それじゃ、如月さんだってお前にどんな反応していいか困るだろ」
「……そんなものか」
「急ぎ過ぎなんだよ、お前は。
もうちっと肩の力抜けって」
人との距離……それも、誰かを好きになったことなどないから、いまいちどうすればいいのかわからない。

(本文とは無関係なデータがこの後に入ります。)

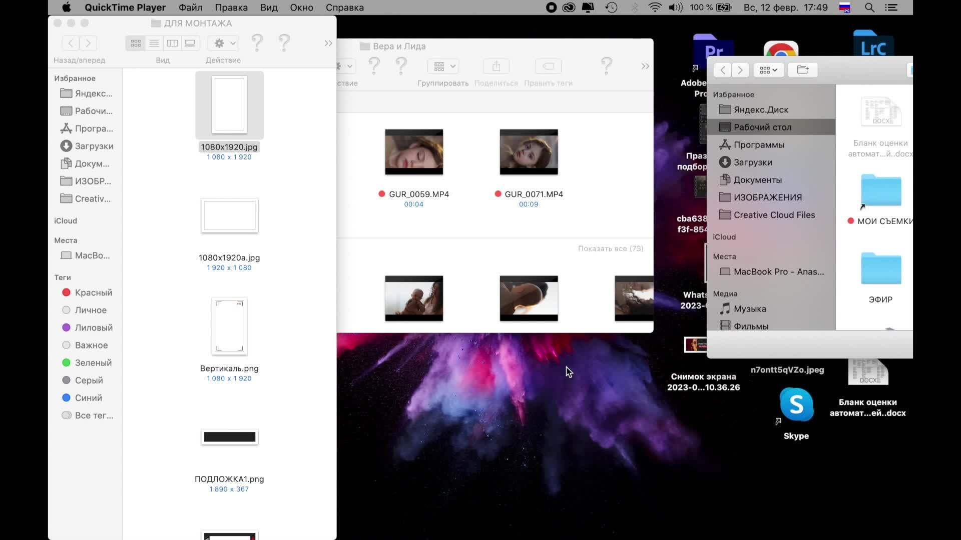The width and height of the screenshot is (961, 540).
Task: Click Показать все (73) link
Action: pyautogui.click(x=610, y=249)
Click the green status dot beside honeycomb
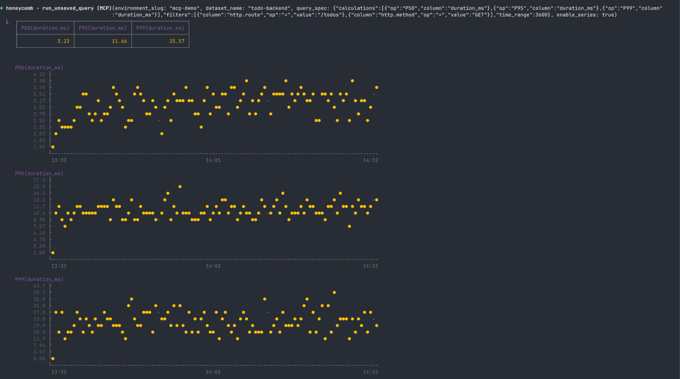680x379 pixels. [x=2, y=8]
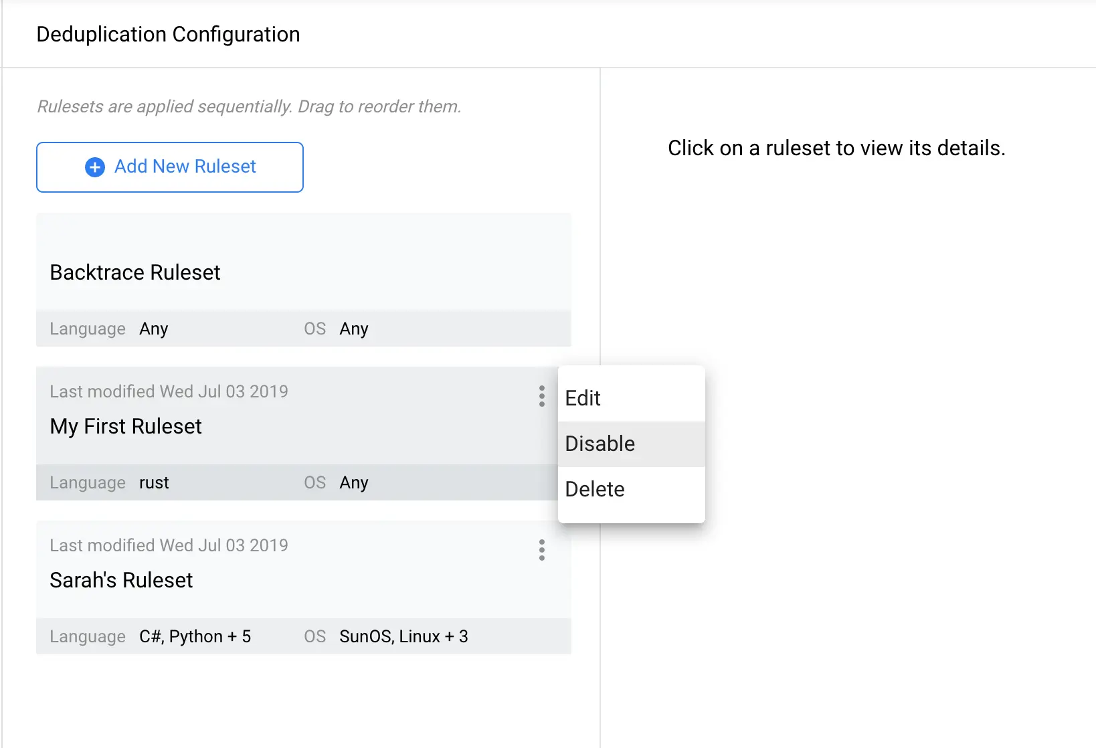Open the Backtrace Ruleset details
Image resolution: width=1096 pixels, height=748 pixels.
[268, 272]
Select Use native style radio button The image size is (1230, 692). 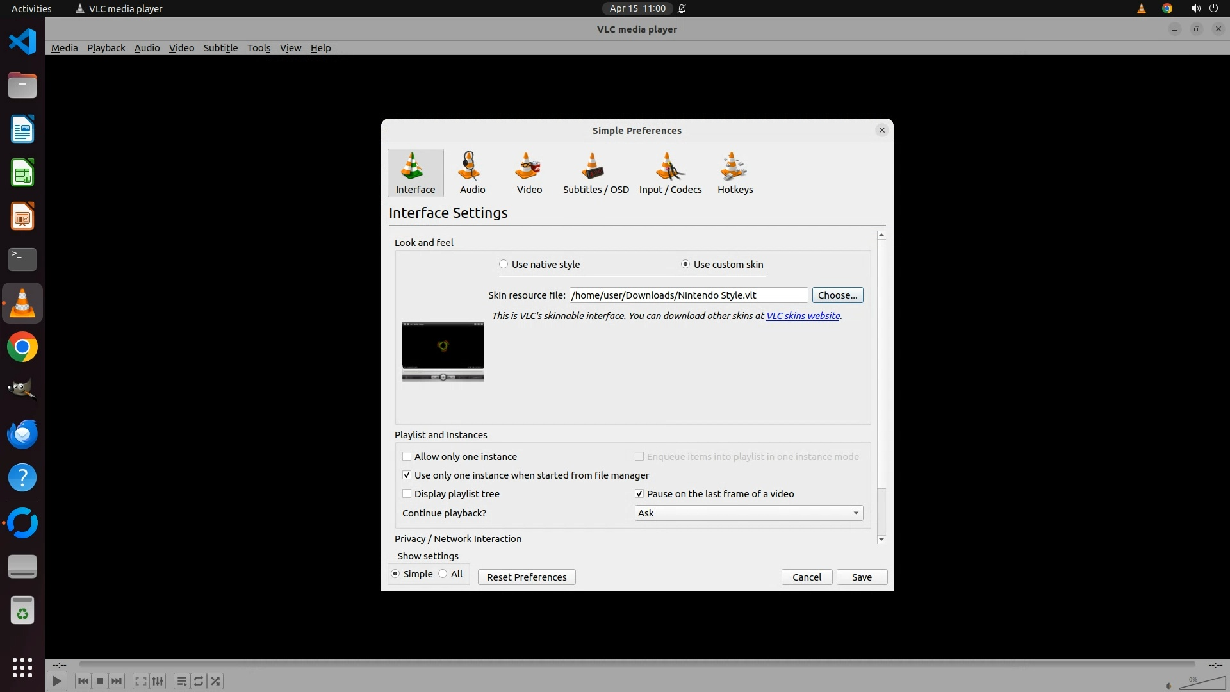point(504,265)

魔王だったころは、何人と側室もいたし、女の扱いには自信がある……つもりだったが。
たった一人の少女に、これほど……
「なに話してたのよ、男同士で」
「男同士の話だから、お前には関係ねえよ」
……あいと鍵沼のように、気安く話せる関係……が、理想的なのか。
二人は幼馴染というし、真似をしようにも一朝一夕でできるものでもない。
先ほどから、おそらく俺に振り向き、チラチラと見ては顔をそらす……
さなの、そのような挙動が続いたままでは、今後の関係にも支障をきたす。
「さな」
「は、はい!?」
今度こそ彼女の名前を呼ぶ。
さなは、わかりやすく肩を跳ねさせた。
肩の力を抜け、か……
鍵沼のアドバイスに習うのは癪だが、確かに俺は少々急ぎ過ぎていたのかもしれないな。
「今朝のことだが……いきなりで、すまなかったな」
「え……」
まさか俺が、今朝のことを謝ると思っていなかったのだろう。
さなは目を、丸くしている。
あいも鍵沼も、なにも言わずに成り行きを見守っている。
「さなへの気持ちに偽りはないが、少々事を急ぎ過ぎたようだ」
「……」
「その、なんと言えばいいか……焦って答えを出さなくても、いい」
「……は、はい」
こんなもの、だろうか?
鍵沼を見ると、何度もうなずいている。とりあえずは、こういう言葉でよかった、か。
さなは顔を赤く染めながらも、少し、安心したような、表情を浮かべていた。